Numpy : Grouping/ binning values based on associations

Forgive me for a vague title. I honestly don't know which title will suit this question. If you have a better title, let's change it so that it will be apt for the problem at hand.
The problem.
Let's say result is a 2D array and values is a 1D array. values holds some values associated with each element in result. The mapping of an element in values to result is stored in x_mapping and y_mapping. A position in result can be associated with different values. Now, I have to find the sum of the values grouped by associations.
An example for better clarification.
result array:
[[0, 0],
[0, 0],
[0, 0],
[0, 0]]
values array:
[ 1., 2., 3., 4., 5., 6., 7., 8.]
Note: Here result and values have the same number of elements. But it might not be the case. There is no relation between the sizes at all.
x_mapping and y_mapping have mappings from 1D values to 2D result. The sizes of x_mapping, y_mapping and values will be the same.
x_mapping - [0, 1, 0, 0, 0, 0, 0, 0]
y_mapping - [0, 3, 2, 2, 0, 3, 2, 1]
Here, 1st value(values[0]) have x as 0 and y as 0(x_mapping[0] and y_mappping[0]) and hence associated with result[0, 0]. If we are counting the number of associations, then element value at result[0,0] will be 2 as 1st value and 5th value are associated with result[0, 0]. If we are taking the sum, the result[0, 0] = value[0] + value[4] which is 6.
Current solution
# Initialisation. No connection with the solution.
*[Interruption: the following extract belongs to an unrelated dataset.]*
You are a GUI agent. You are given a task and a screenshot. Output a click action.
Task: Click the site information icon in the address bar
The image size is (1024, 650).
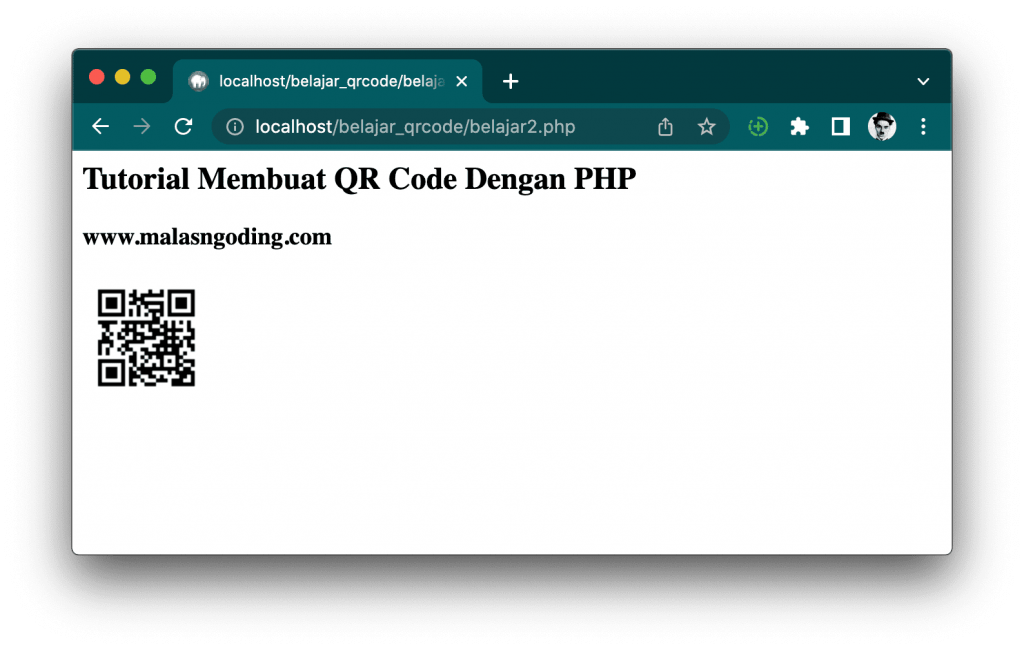tap(233, 127)
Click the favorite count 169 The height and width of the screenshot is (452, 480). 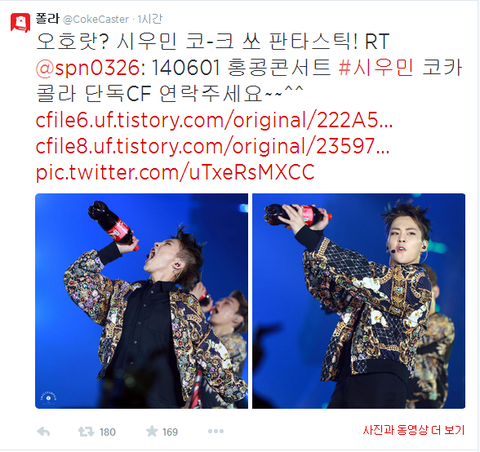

result = np.zeros([4,2], dtype=np.int16)
values = np.linspace(start=1, stop=8, num=8)
y_mapping = np.random.randint(low=0, high=values.shape[0], size=values.shape[0])
x_mapping = np.random.randint(low=0, high=values.shape[1], size=values.shape[0])
# Summing the values associated with x,y (current solution.)
for i in range(values.size):
x = x_mapping[i]
y = y_mapping[i]
result[-y, x] = result[-y, x] + values[i]
The result,
[[6, 0],
[ 6, 2],
[14, 0],
[ 8, 0]]
Failed solution; But why?
test_result = np.zeros_like(result)
test_result[-y_mapping, x_mapping] = test_result[-y_mapping, x_mapping] + values # solution
To my surprise elements are overwritten in test_result. Values at test_result,
[[5, 0],
[6, 2],
[7, 0],
[8, 0]]
Question
1. Why, in the second solution, every element is overwritten?
As #Divakar has pointed out in the comment in his answer -
NumPy doesn't assign accumulated/summed values when the indices are repeated in test_result[-y_mapping, x_mapping] =. It randomly assigns from one of the instances.
2. Is there any Numpy way to do this? That is without looping? I'm looking for some speed optimization.
Approach #2 in #Divakar's answer gives me good results. For 23315 associations, for loop took 50 ms while Approach #1 took 1.85 ms. Beating all these, Approach #2 took 668 µs.
Side note
I'm using Numpy version 1.14.3 with Python 3.5.2 on an i7 processor.
Approach #1
Most intutive one would be with np.add.at for those repeated indices -
np.add.at(result, [-y_mapping, x_mapping], values)
Approach #2
We need to perform binned summations owing to the possible repeated nature of x,y indices. Hence, another way could be to use NumPy's binned summation func : np.bincount and have an implementation like so -
# Get linear index equivalents off the x and y indices into result array
m,n = result.shape
out_dtype = result.dtype
lidx = ((-y_mapping)%m)*n + x_mapping
# Get binned summations off values based on linear index as bins
binned_sums = np.bincount(lidx, values, minlength=m*n)
# Finally add into result array
result += binned_sums.astype(result.dtype).reshape(m,n)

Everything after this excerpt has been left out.